▶ _Your objective_: Update every row by replacing "Image resolution" with "Screen resolution", leaving all other text unchanged.

── Task data

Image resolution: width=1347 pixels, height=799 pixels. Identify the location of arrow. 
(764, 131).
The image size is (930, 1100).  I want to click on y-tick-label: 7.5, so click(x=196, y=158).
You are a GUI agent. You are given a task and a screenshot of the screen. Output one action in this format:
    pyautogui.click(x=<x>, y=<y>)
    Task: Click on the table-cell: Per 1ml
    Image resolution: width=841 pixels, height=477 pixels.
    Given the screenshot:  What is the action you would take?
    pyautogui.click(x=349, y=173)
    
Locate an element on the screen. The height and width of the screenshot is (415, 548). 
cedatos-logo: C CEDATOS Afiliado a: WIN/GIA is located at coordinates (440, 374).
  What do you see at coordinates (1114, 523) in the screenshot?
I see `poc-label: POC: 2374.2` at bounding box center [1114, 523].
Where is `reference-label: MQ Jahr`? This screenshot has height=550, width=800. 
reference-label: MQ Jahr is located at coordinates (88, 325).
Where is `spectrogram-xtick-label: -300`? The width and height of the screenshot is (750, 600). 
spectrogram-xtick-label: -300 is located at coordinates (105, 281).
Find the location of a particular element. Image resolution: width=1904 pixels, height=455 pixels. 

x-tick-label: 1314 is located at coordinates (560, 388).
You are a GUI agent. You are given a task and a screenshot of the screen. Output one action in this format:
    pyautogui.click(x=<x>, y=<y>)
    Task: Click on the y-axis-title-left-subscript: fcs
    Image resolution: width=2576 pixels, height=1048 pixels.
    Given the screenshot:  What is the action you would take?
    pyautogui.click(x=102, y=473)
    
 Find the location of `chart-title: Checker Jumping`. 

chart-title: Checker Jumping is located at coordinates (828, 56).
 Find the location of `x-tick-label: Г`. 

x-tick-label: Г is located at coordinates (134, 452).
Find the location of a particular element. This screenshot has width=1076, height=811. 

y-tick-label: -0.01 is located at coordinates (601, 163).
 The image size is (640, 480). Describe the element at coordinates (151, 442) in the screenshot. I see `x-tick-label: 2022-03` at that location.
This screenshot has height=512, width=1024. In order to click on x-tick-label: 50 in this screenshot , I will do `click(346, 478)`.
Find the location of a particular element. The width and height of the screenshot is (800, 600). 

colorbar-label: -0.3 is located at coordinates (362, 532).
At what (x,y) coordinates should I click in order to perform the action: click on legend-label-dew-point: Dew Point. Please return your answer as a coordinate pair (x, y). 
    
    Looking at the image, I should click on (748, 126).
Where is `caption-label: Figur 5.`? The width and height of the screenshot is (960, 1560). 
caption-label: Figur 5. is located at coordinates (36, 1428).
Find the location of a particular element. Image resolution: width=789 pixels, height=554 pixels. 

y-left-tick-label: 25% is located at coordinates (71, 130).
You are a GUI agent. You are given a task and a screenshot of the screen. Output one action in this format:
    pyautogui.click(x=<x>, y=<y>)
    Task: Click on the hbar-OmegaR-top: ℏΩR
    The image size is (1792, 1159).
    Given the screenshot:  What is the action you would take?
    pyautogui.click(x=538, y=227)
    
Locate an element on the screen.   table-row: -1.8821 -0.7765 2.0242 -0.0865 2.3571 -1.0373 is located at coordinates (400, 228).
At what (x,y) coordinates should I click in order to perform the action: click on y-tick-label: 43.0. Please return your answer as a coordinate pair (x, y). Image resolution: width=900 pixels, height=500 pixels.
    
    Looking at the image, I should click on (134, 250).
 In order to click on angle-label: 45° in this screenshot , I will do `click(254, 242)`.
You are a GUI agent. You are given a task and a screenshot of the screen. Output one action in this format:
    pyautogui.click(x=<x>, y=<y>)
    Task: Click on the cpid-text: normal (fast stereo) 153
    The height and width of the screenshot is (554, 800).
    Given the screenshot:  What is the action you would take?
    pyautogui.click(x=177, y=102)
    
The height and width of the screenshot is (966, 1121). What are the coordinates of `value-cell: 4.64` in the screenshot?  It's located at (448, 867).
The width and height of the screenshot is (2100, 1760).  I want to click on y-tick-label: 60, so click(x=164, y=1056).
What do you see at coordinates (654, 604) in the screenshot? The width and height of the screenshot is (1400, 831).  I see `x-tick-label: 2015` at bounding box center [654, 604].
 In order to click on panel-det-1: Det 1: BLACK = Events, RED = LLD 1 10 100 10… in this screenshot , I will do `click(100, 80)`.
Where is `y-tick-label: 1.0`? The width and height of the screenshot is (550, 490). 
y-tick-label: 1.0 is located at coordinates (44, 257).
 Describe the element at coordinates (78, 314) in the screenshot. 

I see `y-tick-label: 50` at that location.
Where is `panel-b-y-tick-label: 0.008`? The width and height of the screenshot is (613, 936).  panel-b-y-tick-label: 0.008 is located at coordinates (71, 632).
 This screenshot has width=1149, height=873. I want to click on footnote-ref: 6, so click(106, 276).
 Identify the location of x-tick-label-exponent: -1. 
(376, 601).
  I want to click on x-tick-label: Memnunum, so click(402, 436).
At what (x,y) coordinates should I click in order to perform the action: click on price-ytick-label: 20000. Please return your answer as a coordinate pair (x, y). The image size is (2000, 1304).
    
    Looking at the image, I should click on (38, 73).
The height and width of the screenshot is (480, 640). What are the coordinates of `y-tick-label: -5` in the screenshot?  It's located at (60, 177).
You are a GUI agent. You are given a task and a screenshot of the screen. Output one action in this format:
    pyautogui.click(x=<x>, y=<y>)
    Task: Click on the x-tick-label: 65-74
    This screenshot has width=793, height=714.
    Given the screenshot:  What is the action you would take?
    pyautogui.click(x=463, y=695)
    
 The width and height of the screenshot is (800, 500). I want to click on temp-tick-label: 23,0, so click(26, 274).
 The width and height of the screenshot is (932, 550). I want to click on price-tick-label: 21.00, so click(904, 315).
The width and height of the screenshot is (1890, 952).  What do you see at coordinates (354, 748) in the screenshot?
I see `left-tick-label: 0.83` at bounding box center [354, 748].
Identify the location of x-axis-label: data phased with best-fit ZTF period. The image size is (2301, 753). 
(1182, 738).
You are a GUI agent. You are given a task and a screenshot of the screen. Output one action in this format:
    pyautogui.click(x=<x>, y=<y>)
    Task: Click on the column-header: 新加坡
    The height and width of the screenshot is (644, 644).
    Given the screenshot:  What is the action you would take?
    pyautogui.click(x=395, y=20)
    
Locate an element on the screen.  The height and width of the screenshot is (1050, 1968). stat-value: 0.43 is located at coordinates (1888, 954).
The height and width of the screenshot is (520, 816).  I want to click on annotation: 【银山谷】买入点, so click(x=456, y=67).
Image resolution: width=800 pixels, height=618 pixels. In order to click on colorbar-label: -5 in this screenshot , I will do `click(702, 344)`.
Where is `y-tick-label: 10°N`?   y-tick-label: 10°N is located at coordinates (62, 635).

────

▶ _Answer to the exercise_:
Screen resolution: width=1347 pixels, height=799 pixels. Identify the location of arrow. 
(764, 131).
The image size is (930, 1100).  I want to click on y-tick-label: 7.5, so click(x=196, y=158).
You are a GUI agent. You are given a task and a screenshot of the screen. Output one action in this format:
    pyautogui.click(x=<x>, y=<y>)
    Task: Click on the table-cell: Per 1ml
    Screen resolution: width=841 pixels, height=477 pixels.
    Given the screenshot:  What is the action you would take?
    pyautogui.click(x=349, y=173)
    
Locate an element on the screen. The height and width of the screenshot is (415, 548). 
cedatos-logo: C CEDATOS Afiliado a: WIN/GIA is located at coordinates (440, 374).
  What do you see at coordinates (1114, 523) in the screenshot?
I see `poc-label: POC: 2374.2` at bounding box center [1114, 523].
Where is `reference-label: MQ Jahr`? This screenshot has height=550, width=800. 
reference-label: MQ Jahr is located at coordinates (88, 325).
Where is `spectrogram-xtick-label: -300`? The width and height of the screenshot is (750, 600). 
spectrogram-xtick-label: -300 is located at coordinates (105, 281).
Find the location of a particular element. Screen resolution: width=1904 pixels, height=455 pixels. 

x-tick-label: 1314 is located at coordinates (560, 388).
You are a GUI agent. You are given a task and a screenshot of the screen. Output one action in this format:
    pyautogui.click(x=<x>, y=<y>)
    Task: Click on the y-axis-title-left-subscript: fcs
    Screen resolution: width=2576 pixels, height=1048 pixels.
    Given the screenshot:  What is the action you would take?
    pyautogui.click(x=102, y=473)
    
 Find the location of `chart-title: Checker Jumping`. 

chart-title: Checker Jumping is located at coordinates (828, 56).
 Find the location of `x-tick-label: Г`. 

x-tick-label: Г is located at coordinates (134, 452).
Find the location of a particular element. This screenshot has width=1076, height=811. 

y-tick-label: -0.01 is located at coordinates (601, 163).
 The image size is (640, 480). Describe the element at coordinates (151, 442) in the screenshot. I see `x-tick-label: 2022-03` at that location.
This screenshot has height=512, width=1024. In order to click on x-tick-label: 50 in this screenshot , I will do `click(346, 478)`.
Find the location of a particular element. The width and height of the screenshot is (800, 600). 

colorbar-label: -0.3 is located at coordinates (362, 532).
At what (x,y) coordinates should I click in order to perform the action: click on legend-label-dew-point: Dew Point. Please return your answer as a coordinate pair (x, y). 
    
    Looking at the image, I should click on (748, 126).
Where is `caption-label: Figur 5.`? The width and height of the screenshot is (960, 1560). 
caption-label: Figur 5. is located at coordinates (36, 1428).
Find the location of a particular element. Screen resolution: width=789 pixels, height=554 pixels. 

y-left-tick-label: 25% is located at coordinates (71, 130).
You are a GUI agent. You are given a task and a screenshot of the screen. Output one action in this format:
    pyautogui.click(x=<x>, y=<y>)
    Task: Click on the hbar-OmegaR-top: ℏΩR
    The image size is (1792, 1159).
    Given the screenshot:  What is the action you would take?
    pyautogui.click(x=538, y=227)
    
Locate an element on the screen.   table-row: -1.8821 -0.7765 2.0242 -0.0865 2.3571 -1.0373 is located at coordinates (400, 228).
At what (x,y) coordinates should I click in order to perform the action: click on y-tick-label: 43.0. Please return your answer as a coordinate pair (x, y). Screen resolution: width=900 pixels, height=500 pixels.
    
    Looking at the image, I should click on (134, 250).
 In order to click on angle-label: 45° in this screenshot , I will do `click(254, 242)`.
You are a GUI agent. You are given a task and a screenshot of the screen. Output one action in this format:
    pyautogui.click(x=<x>, y=<y>)
    Task: Click on the cpid-text: normal (fast stereo) 153
    The height and width of the screenshot is (554, 800).
    Given the screenshot:  What is the action you would take?
    pyautogui.click(x=177, y=102)
    
The height and width of the screenshot is (966, 1121). What are the coordinates of `value-cell: 4.64` in the screenshot?  It's located at (448, 867).
The width and height of the screenshot is (2100, 1760).  I want to click on y-tick-label: 60, so click(x=164, y=1056).
What do you see at coordinates (654, 604) in the screenshot? The width and height of the screenshot is (1400, 831).  I see `x-tick-label: 2015` at bounding box center [654, 604].
 In order to click on panel-det-1: Det 1: BLACK = Events, RED = LLD 1 10 100 10… in this screenshot , I will do `click(100, 80)`.
Where is `y-tick-label: 1.0`? The width and height of the screenshot is (550, 490). 
y-tick-label: 1.0 is located at coordinates (44, 257).
 Describe the element at coordinates (78, 314) in the screenshot. 

I see `y-tick-label: 50` at that location.
Where is `panel-b-y-tick-label: 0.008`? The width and height of the screenshot is (613, 936).  panel-b-y-tick-label: 0.008 is located at coordinates (71, 632).
 This screenshot has width=1149, height=873. I want to click on footnote-ref: 6, so click(106, 276).
 Identify the location of x-tick-label-exponent: -1. 
(376, 601).
  I want to click on x-tick-label: Memnunum, so click(402, 436).
At what (x,y) coordinates should I click in order to perform the action: click on price-ytick-label: 20000. Please return your answer as a coordinate pair (x, y). The image size is (2000, 1304).
    
    Looking at the image, I should click on (38, 73).
The height and width of the screenshot is (480, 640). What are the coordinates of `y-tick-label: -5` in the screenshot?  It's located at (60, 177).
You are a GUI agent. You are given a task and a screenshot of the screen. Output one action in this format:
    pyautogui.click(x=<x>, y=<y>)
    Task: Click on the x-tick-label: 65-74
    This screenshot has width=793, height=714.
    Given the screenshot:  What is the action you would take?
    pyautogui.click(x=463, y=695)
    
 The width and height of the screenshot is (800, 500). I want to click on temp-tick-label: 23,0, so click(26, 274).
 The width and height of the screenshot is (932, 550). I want to click on price-tick-label: 21.00, so click(904, 315).
The width and height of the screenshot is (1890, 952).  What do you see at coordinates (354, 748) in the screenshot?
I see `left-tick-label: 0.83` at bounding box center [354, 748].
Identify the location of x-axis-label: data phased with best-fit ZTF period. The image size is (2301, 753). 
(1182, 738).
You are a GUI agent. You are given a task and a screenshot of the screen. Output one action in this format:
    pyautogui.click(x=<x>, y=<y>)
    Task: Click on the column-header: 新加坡
    The height and width of the screenshot is (644, 644).
    Given the screenshot:  What is the action you would take?
    pyautogui.click(x=395, y=20)
    
Locate an element on the screen.  The height and width of the screenshot is (1050, 1968). stat-value: 0.43 is located at coordinates (1888, 954).
The height and width of the screenshot is (520, 816).  I want to click on annotation: 【银山谷】买入点, so click(x=456, y=67).
Screen resolution: width=800 pixels, height=618 pixels. In order to click on colorbar-label: -5 in this screenshot , I will do `click(702, 344)`.
Where is `y-tick-label: 10°N`?   y-tick-label: 10°N is located at coordinates (62, 635).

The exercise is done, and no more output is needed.